I’m going to ask you a question and I want you to be honest with me. Have you ever been struck down by a case of the green-eyed monster? You spend too long looking at other people’s photos and feel like you’re not good enough. They use a better camera than you. They use better lenses. They have better lighting techniques. Their photos are composed better.
Whatever you’re telling yourself, STOP!
Comparing yourself to other photographers really does suck. In this blog I’m going to tell you why and share with you what you could be doing with your precious time instead.

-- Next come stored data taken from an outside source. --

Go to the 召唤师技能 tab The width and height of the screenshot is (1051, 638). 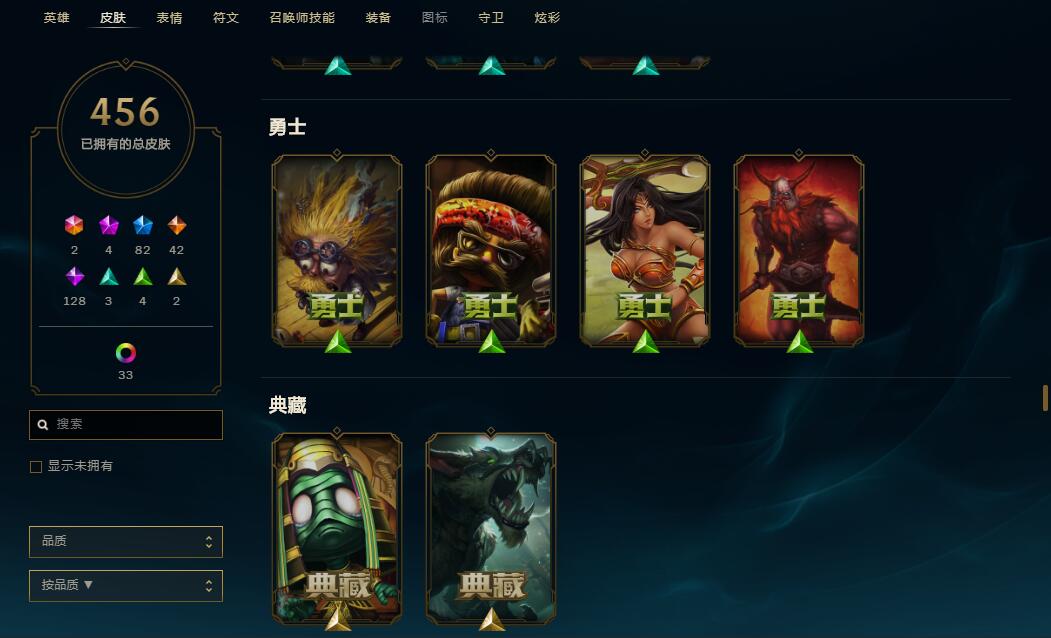pyautogui.click(x=302, y=17)
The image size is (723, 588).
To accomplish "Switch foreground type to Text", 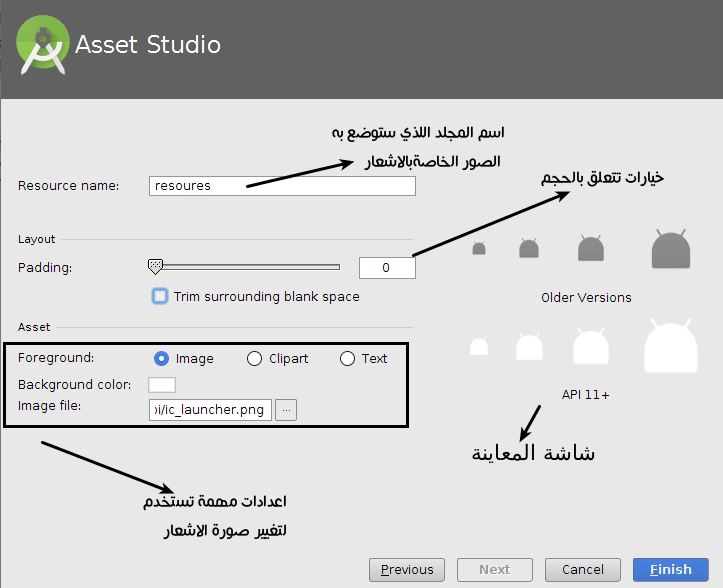I will pyautogui.click(x=347, y=358).
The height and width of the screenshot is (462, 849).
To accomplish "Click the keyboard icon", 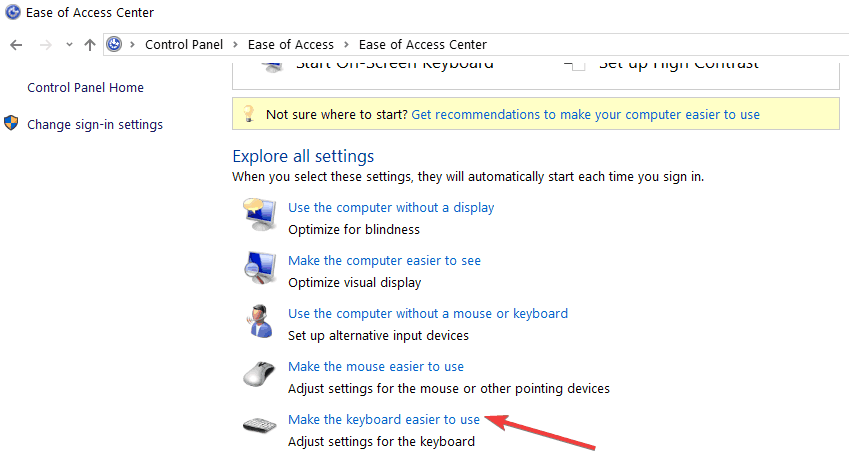I will (x=259, y=425).
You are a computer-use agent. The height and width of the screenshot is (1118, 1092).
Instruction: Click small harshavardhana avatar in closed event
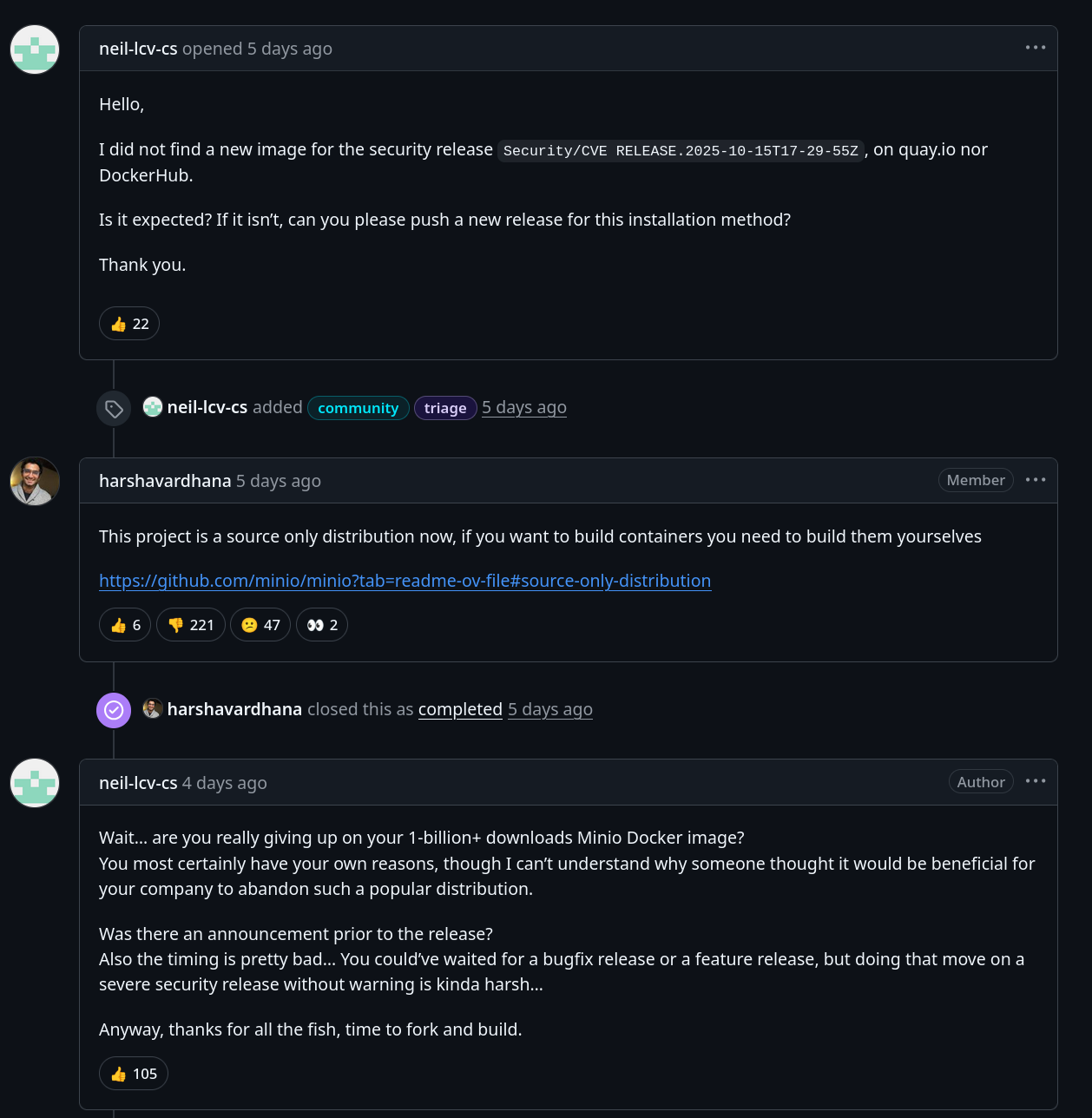(153, 708)
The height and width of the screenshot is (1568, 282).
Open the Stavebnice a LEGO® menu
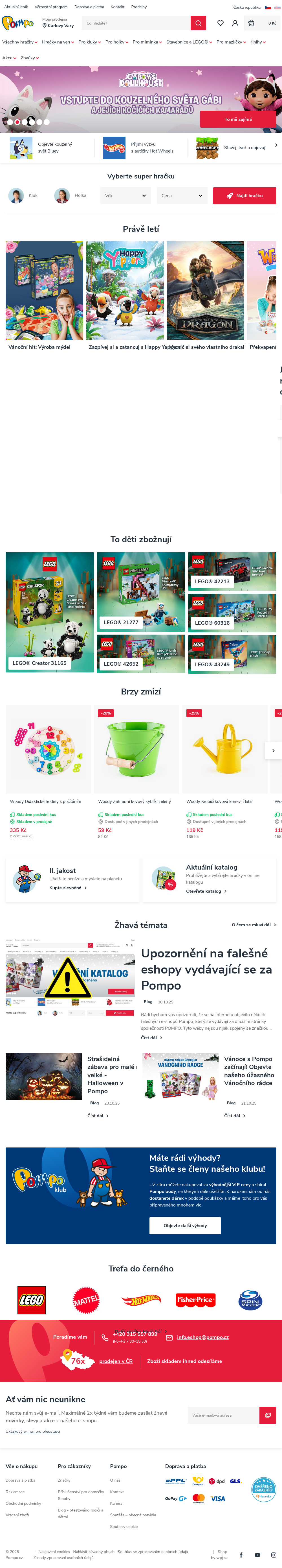click(x=189, y=42)
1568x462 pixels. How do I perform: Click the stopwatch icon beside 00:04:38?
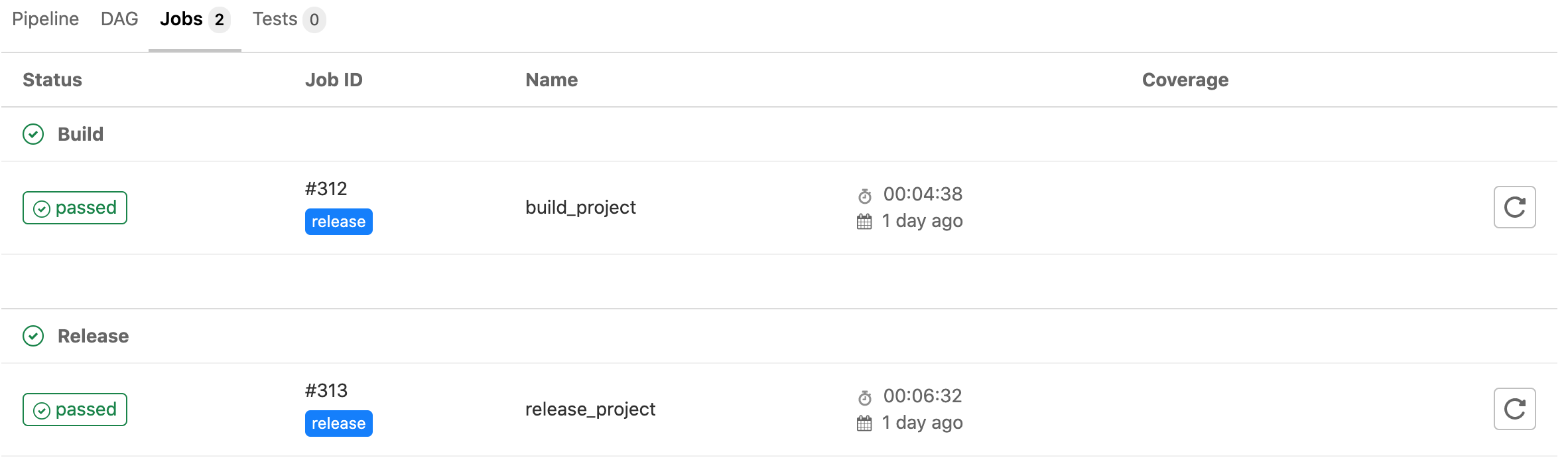pyautogui.click(x=865, y=196)
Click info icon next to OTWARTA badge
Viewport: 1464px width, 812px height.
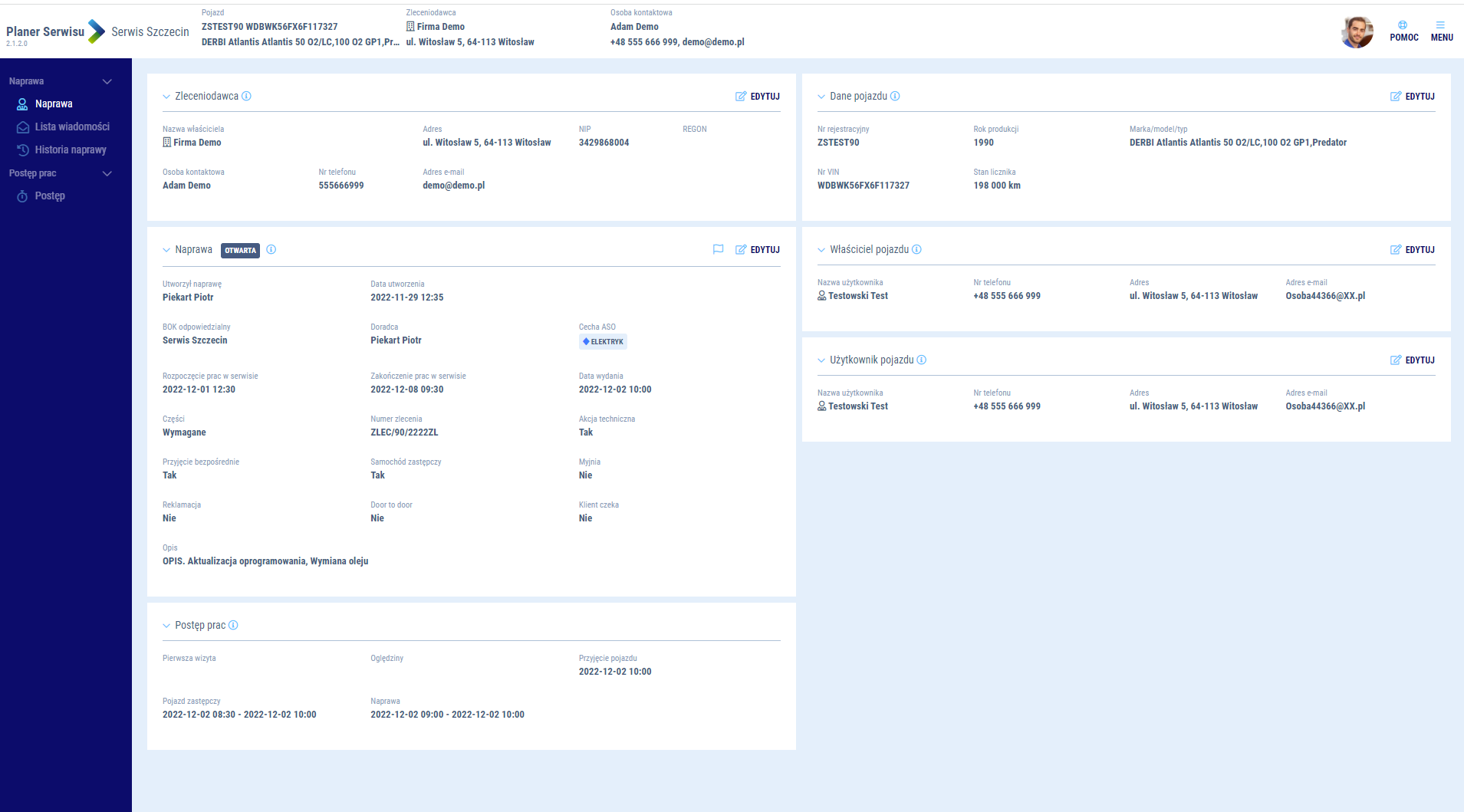(x=271, y=249)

In the beginning of your photography journey you’re in a place where you want to learn as quickly as possible and you want to take inspiration from lots of different people. Sometimes in doing that you could look at other people that are years ahead of you in their journey and you feel as though you’re just not good enough. That’s not a good place to be.
So how do you stop comparing yourself to other photographers? Watch this video or read on!
How to stop comparing yourself to other photographers
1. Find your own style
Your style could be in the way you compose your photographs. It could be in the way you edit your photos. You might not know what your style is yet but that’s ok. It can take months or even years to develop (pardon the pun). Your style may evolve over time and that’s completely ok too. The point is, it’s perfectly ok to take inspiration from other people but try to develop your own sense of style so that when someone looks at your photos they know it’s your work.
Personally I find my own style difficult to put into words. I’m all about the photography and less about the words. I have become quicker at blogging as time’s gone on though! When I take photos it’s more than just what I see. It’s what I feel. Whether it’s our beautiful Scottish landscapes or a Bride and Groom’s first look on their wedding day, I’m responding to and reacting to an emotion. I photograph what I see and feel. It’s all about the feels for me.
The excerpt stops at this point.